Vasoactive Intestinal Peptide (VIP) is a 28 amino acid neuropeptide member of the secretin/glucagon superfamily, discovered by Said and Mutt in 1970. VIP is widely distributed in the central and peripheral nervous systems, gastrointestinal tract, and immune tissues, signaling through VPAC1 (VIPR1) and VPAC2 (VIPR2) receptors coupled to cAMP/PKA signaling cascades.
Smooth Muscle and Autonomic Research
VIP's characterization as a vasodilatory and smooth muscle relaxant peptide has generated extensive research into its interactions with vascular, bronchial, and gastrointestinal smooth muscle tone regulation through nitric oxide synthase activation and cAMP-mediated signaling.
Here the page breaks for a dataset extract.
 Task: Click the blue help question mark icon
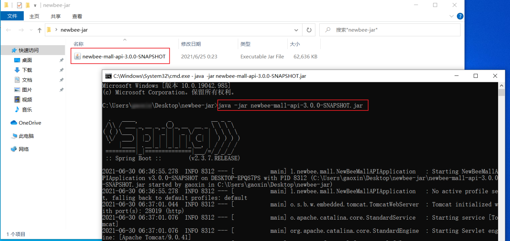[x=460, y=16]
Immunomodulatory Signaling Research
A significant area of VIP research involves its immunomodulatory properties. Studies have examined VPAC receptor expression on T-cells, macrophages, and dendritic cells, and VIP's effects on cytokine production and Th1/Th2 balance in experimental immune models.
Circadian Rhythm and Suprachiasmatic Nucleus Research
VIP plays an established role in circadian rhythm regulation through its expression in suprachiasmatic nucleus (SCN) neurons. Research has examined VIP's function in synchronizing SCN neuronal oscillations and coordinating light-entrained circadian timing.
• Said SI & Mutt V (1970). Polypeptide with broad biological activity: isolation from small intestine. Science, 169(3951), 1217–1218.
• Delgado M et al. (2004). Vasoactive intestinal peptide: a neuropeptide with pleiotropic immune functions. Journal of Immunology, 173(8), 4985–4992.